Work instructions >> When the string "Click" occurs in a line of the listing below, return that line.

Source information >>
- - - - - - -
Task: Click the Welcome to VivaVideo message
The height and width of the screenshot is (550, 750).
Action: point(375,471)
- - - - - - -
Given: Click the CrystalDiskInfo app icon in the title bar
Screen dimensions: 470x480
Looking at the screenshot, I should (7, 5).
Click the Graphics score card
- - - - - - -
Written response >>
Task: Click the Welcome to VivaVideo message
Given: Click the CrystalDiskInfo app icon in the title bar
Click the Graphics score card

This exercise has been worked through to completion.